- Born: Mary Wallick October 8, 1912 Shamokin, Pennsylvania, United States
- Died: June 13, 2004 (aged 91) Orlando, Florida, United States
- Other names: Mary Polynack, Mary Poliniak
- Occupation: Opera singer

= Mary LeSawyer =

American opera singer (1917–2004)

Mary LeSawyer (October 8, 1912 – June 13, 2004, born Mary Wallick) also known as Mary Poliniak or Mary Polynack, was an American opera singer, a lyric soprano who had an active international career during the 1940s through the 1960s.

== Early life and education ==
Mary Wallick was born in Shamokin, Pennsylvania, the daughter of Frank Wallick (or Wallach) and Anna Mazur Wallick. Both of her parents were Polish-speaking immigrants from Galicia; her father was a coal miner. She began singing in church and took piano lessons in Shamokin, then studied voice with Frank La Forge in New York City.

== Career ==
LeSawyer had a long and fruitful partnership with the New York City Opera (NYCO) from 1949 through 1961. With the NYCO she appeared in Carmen, La Traviata, Madame Butterfly, and others. In 1957 she was in the NYCO's televised world-premiere production of War and Peace. In 1958 she created the role of Mrs. Muller in the world premiere of Robert Kurka's The Good Soldier Schweik for the NYCO at Lincoln Center. She took part in the company's celebrated 1960 national tour, performing in four American operas: The Ballad of Baby Doe, Street Scene, Susannah, and Six Characters in Search of an Author.

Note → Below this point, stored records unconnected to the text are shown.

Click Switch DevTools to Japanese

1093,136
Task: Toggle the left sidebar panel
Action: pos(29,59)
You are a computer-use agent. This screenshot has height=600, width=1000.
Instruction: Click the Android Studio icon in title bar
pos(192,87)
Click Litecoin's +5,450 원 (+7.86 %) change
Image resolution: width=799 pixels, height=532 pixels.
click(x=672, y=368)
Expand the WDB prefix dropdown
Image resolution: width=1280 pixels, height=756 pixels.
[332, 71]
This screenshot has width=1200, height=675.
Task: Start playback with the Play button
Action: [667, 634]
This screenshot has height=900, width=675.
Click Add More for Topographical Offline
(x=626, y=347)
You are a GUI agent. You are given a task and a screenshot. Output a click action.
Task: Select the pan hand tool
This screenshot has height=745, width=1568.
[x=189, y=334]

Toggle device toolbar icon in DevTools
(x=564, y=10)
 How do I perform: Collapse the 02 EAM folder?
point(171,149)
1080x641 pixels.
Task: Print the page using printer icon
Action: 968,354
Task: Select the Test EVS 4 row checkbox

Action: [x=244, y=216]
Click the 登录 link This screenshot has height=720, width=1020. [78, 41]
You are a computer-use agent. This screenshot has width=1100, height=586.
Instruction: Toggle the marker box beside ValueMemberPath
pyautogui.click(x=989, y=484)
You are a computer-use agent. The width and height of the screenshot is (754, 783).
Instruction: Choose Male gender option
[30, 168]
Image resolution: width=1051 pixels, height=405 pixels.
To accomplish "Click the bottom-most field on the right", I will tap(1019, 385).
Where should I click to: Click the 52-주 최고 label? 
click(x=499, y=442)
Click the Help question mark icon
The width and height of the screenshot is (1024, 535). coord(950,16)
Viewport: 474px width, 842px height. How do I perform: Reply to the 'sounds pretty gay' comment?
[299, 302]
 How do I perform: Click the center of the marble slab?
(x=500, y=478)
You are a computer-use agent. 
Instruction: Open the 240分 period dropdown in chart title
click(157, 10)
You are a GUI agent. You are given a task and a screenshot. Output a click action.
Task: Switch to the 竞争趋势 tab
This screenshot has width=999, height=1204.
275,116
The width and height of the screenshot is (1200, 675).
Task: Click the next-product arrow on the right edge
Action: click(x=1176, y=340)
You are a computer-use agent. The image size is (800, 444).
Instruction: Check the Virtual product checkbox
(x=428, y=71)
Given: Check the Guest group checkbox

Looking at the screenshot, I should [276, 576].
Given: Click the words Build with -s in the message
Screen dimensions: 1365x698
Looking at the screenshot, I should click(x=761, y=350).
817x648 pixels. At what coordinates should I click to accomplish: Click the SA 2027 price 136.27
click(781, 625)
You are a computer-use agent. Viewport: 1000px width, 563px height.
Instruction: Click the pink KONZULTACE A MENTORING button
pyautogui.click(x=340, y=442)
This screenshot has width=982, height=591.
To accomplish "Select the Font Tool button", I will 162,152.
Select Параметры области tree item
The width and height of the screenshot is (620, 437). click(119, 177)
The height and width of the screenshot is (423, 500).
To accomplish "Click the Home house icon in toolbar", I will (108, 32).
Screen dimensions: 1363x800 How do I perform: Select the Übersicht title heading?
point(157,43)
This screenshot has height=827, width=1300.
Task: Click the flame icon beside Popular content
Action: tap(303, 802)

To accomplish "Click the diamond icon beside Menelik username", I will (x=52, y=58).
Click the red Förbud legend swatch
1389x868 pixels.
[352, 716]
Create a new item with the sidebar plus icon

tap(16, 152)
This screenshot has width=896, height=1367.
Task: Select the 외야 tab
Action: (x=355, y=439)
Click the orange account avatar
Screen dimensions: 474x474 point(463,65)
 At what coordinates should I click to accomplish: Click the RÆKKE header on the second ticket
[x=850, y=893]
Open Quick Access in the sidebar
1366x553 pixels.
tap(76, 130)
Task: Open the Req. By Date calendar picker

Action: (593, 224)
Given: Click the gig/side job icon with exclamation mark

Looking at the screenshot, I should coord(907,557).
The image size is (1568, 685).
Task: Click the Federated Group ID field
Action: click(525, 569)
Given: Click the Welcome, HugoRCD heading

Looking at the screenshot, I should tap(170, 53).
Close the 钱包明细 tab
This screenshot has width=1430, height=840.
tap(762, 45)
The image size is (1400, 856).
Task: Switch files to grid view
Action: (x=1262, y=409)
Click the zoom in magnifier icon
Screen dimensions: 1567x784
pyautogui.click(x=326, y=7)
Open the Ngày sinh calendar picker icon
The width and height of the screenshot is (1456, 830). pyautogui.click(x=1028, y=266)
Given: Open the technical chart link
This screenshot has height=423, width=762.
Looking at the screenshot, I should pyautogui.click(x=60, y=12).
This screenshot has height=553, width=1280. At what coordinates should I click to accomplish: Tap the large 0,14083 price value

LeSawyer sang at Expo 58 in Brussels. With her husband, she was active in the Ukrainian National Association (UNA), and with the Ukrainian National Women's League of America. She sang at the UNA's Bicentennial festival in Shamokin in 1976.

== Personal life ==
Mary Wallick married twice. She married her first husband, Walter Poliniak, in 1931; he died in 1938. She was married for many years to her second husband, Joseph LeSawyer, president of the Ukrainian National Association from 1961 to 1978. The couple lived in Scotch Plains, New Jersey before moving to Venice, Florida when they retired. Mary LeSawyer died in 2004, at the age of 91, in Orlando, Florida. Her gravesite is in the Indiantown Gap National Cemetery, because her second husband was a veteran of World War II.